(TASK DESCRIPTION): Render every line of the data below as a JSON list of strings, one string per line, and leave out the blank lines.

(INPUT MATERIAL):
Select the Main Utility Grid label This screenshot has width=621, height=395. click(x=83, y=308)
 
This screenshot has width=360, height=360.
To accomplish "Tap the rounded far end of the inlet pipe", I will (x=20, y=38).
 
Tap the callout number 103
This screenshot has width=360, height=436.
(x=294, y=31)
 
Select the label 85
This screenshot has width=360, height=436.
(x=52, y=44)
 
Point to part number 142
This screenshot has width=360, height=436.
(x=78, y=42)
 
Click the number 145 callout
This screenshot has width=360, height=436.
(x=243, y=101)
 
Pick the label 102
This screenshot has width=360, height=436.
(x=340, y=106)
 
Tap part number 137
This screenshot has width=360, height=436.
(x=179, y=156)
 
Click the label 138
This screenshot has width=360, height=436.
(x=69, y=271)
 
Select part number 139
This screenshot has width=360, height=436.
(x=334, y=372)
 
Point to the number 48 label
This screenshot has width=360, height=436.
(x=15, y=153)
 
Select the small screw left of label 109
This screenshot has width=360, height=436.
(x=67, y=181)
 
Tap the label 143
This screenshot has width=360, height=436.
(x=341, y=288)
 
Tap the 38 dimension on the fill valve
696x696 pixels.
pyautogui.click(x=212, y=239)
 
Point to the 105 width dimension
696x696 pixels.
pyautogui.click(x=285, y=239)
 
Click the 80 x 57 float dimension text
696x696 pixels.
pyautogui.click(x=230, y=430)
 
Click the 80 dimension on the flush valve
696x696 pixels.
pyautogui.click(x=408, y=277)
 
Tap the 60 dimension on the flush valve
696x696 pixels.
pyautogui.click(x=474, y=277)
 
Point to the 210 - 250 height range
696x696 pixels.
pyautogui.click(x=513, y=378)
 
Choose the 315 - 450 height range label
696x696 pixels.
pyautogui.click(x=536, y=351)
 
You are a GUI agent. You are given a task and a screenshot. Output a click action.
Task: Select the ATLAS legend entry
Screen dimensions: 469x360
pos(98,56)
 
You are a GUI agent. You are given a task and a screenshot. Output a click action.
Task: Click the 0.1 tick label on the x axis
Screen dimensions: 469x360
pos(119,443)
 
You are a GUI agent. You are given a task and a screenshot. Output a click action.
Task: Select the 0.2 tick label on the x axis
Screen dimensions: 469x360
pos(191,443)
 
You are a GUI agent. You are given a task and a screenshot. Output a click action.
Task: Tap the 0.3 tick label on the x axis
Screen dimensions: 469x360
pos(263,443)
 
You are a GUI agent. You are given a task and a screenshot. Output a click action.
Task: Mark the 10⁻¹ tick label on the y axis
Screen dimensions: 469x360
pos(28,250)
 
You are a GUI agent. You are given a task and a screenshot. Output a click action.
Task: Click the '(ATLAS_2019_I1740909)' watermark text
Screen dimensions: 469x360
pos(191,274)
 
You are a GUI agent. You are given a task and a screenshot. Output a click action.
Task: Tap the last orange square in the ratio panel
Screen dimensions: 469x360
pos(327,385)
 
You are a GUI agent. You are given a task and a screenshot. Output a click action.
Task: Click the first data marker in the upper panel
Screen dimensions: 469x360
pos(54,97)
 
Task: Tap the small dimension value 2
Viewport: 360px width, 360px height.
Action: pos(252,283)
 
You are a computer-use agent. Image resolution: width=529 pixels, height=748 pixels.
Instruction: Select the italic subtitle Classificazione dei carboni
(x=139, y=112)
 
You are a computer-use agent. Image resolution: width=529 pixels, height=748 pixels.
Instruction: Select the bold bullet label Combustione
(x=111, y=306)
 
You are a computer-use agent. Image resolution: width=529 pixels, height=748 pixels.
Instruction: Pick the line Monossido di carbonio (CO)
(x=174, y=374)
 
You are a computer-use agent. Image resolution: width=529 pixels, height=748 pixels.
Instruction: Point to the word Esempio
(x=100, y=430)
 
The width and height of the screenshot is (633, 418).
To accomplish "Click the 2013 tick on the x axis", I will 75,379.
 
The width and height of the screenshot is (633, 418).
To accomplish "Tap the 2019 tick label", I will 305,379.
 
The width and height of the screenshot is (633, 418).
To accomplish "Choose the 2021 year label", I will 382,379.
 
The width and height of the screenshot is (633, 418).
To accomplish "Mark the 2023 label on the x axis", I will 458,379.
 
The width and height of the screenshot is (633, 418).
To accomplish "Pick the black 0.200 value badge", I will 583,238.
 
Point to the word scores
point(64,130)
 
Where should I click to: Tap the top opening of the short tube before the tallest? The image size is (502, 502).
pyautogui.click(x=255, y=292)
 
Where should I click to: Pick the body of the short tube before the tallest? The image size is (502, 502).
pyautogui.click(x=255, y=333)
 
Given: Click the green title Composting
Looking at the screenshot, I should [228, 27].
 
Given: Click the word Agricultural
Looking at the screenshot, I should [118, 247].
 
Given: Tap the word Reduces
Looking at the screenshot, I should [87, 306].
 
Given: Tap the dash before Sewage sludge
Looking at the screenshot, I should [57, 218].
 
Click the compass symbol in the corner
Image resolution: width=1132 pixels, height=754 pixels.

(EXERCISE OUTPUT):
[
  "Select the Main Utility Grid label This screenshot has width=621, height=395. click(x=83, y=308)",
  "This screenshot has width=360, height=360.",
  "To accomplish \"Tap the rounded far end of the inlet pipe\", I will (x=20, y=38).",
  "Tap the callout number 103",
  "This screenshot has width=360, height=436.",
  "(x=294, y=31)",
  "Select the label 85",
  "This screenshot has width=360, height=436.",
  "(x=52, y=44)",
  "Point to part number 142",
  "This screenshot has width=360, height=436.",
  "(x=78, y=42)",
  "Click the number 145 callout",
  "This screenshot has width=360, height=436.",
  "(x=243, y=101)",
  "Pick the label 102",
  "This screenshot has width=360, height=436.",
  "(x=340, y=106)",
  "Tap part number 137",
  "This screenshot has width=360, height=436.",
  "(x=179, y=156)",
  "Click the label 138",
  "This screenshot has width=360, height=436.",
  "(x=69, y=271)",
  "Select part number 139",
  "This screenshot has width=360, height=436.",
  "(x=334, y=372)",
  "Point to the number 48 label",
  "This screenshot has width=360, height=436.",
  "(x=15, y=153)",
  "Select the small screw left of label 109",
  "This screenshot has width=360, height=436.",
  "(x=67, y=181)",
  "Tap the label 143",
  "This screenshot has width=360, height=436.",
  "(x=341, y=288)",
  "Tap the 38 dimension on the fill valve",
  "696x696 pixels.",
  "pyautogui.click(x=212, y=239)",
  "Point to the 105 width dimension",
  "696x696 pixels.",
  "pyautogui.click(x=285, y=239)",
  "Click the 80 x 57 float dimension text",
  "696x696 pixels.",
  "pyautogui.click(x=230, y=430)",
  "Click the 80 dimension on the flush valve",
  "696x696 pixels.",
  "pyautogui.click(x=408, y=277)",
  "Tap the 60 dimension on the flush valve",
  "696x696 pixels.",
  "pyautogui.click(x=474, y=277)",
  "Point to the 210 - 250 height range",
  "696x696 pixels.",
  "pyautogui.click(x=513, y=378)",
  "Choose the 315 - 450 height range label",
  "696x696 pixels.",
  "pyautogui.click(x=536, y=351)",
  "You are a GUI agent. You are given a task and a screenshot. Output a click action.",
  "Task: Select the ATLAS legend entry",
  "Screen dimensions: 469x360",
  "pos(98,56)",
  "You are a GUI agent. You are given a task and a screenshot. Output a click action.",
  "Task: Click the 0.1 tick label on the x axis",
  "Screen dimensions: 469x360",
  "pos(119,443)",
  "You are a GUI agent. You are given a task and a screenshot. Output a click action.",
  "Task: Select the 0.2 tick label on the x axis",
  "Screen dimensions: 469x360",
  "pos(191,443)",
  "You are a GUI agent. You are given a task and a screenshot. Output a click action.",
  "Task: Tap the 0.3 tick label on the x axis",
  "Screen dimensions: 469x360",
  "pos(263,443)",
  "You are a GUI agent. You are given a task and a screenshot. Output a click action.",
  "Task: Mark the 10⁻¹ tick label on the y axis",
  "Screen dimensions: 469x360",
  "pos(28,250)",
  "You are a GUI agent. You are given a task and a screenshot. Output a click action.",
  "Task: Click the '(ATLAS_2019_I1740909)' watermark text",
  "Screen dimensions: 469x360",
  "pos(191,274)",
  "You are a GUI agent. You are given a task and a screenshot. Output a click action.",
  "Task: Tap the last orange square in the ratio panel",
  "Screen dimensions: 469x360",
  "pos(327,385)",
  "You are a GUI agent. You are given a task and a screenshot. Output a click action.",
  "Task: Click the first data marker in the upper panel",
  "Screen dimensions: 469x360",
  "pos(54,97)",
  "Task: Tap the small dimension value 2",
  "Viewport: 360px width, 360px height.",
  "Action: pos(252,283)",
  "You are a computer-use agent. Image resolution: width=529 pixels, height=748 pixels.",
  "Instruction: Select the italic subtitle Classificazione dei carboni",
  "(x=139, y=112)",
  "You are a computer-use agent. Image resolution: width=529 pixels, height=748 pixels.",
  "Instruction: Select the bold bullet label Combustione",
  "(x=111, y=306)",
  "You are a computer-use agent. Image resolution: width=529 pixels, height=748 pixels.",
  "Instruction: Pick the line Monossido di carbonio (CO)",
  "(x=174, y=374)",
  "You are a computer-use agent. Image resolution: width=529 pixels, height=748 pixels.",
  "Instruction: Point to the word Esempio",
  "(x=100, y=430)",
  "The width and height of the screenshot is (633, 418).",
  "To accomplish \"Click the 2013 tick on the x axis\", I will 75,379.",
  "The width and height of the screenshot is (633, 418).",
  "To accomplish \"Tap the 2019 tick label\", I will 305,379.",
  "The width and height of the screenshot is (633, 418).",
  "To accomplish \"Choose the 2021 year label\", I will 382,379.",
  "The width and height of the screenshot is (633, 418).",
  "To accomplish \"Mark the 2023 label on the x axis\", I will 458,379.",
  "The width and height of the screenshot is (633, 418).",
  "To accomplish \"Pick the black 0.200 value badge\", I will 583,238.",
  "Point to the word scores",
  "point(64,130)",
  "Where should I click to: Tap the top opening of the short tube before the tallest? The image size is (502, 502).",
  "pyautogui.click(x=255, y=292)",
  "Where should I click to: Pick the body of the short tube before the tallest? The image size is (502, 502).",
  "pyautogui.click(x=255, y=333)",
  "Given: Click the green title Composting",
  "Looking at the screenshot, I should [228, 27].",
  "Given: Click the word Agricultural",
  "Looking at the screenshot, I should [118, 247].",
  "Given: Tap the word Reduces",
  "Looking at the screenshot, I should [87, 306].",
  "Given: Tap the dash before Sewage sludge",
  "Looking at the screenshot, I should [57, 218].",
  "Click the compass symbol in the corner",
  "Image resolution: width=1132 pixels, height=754 pixels."
]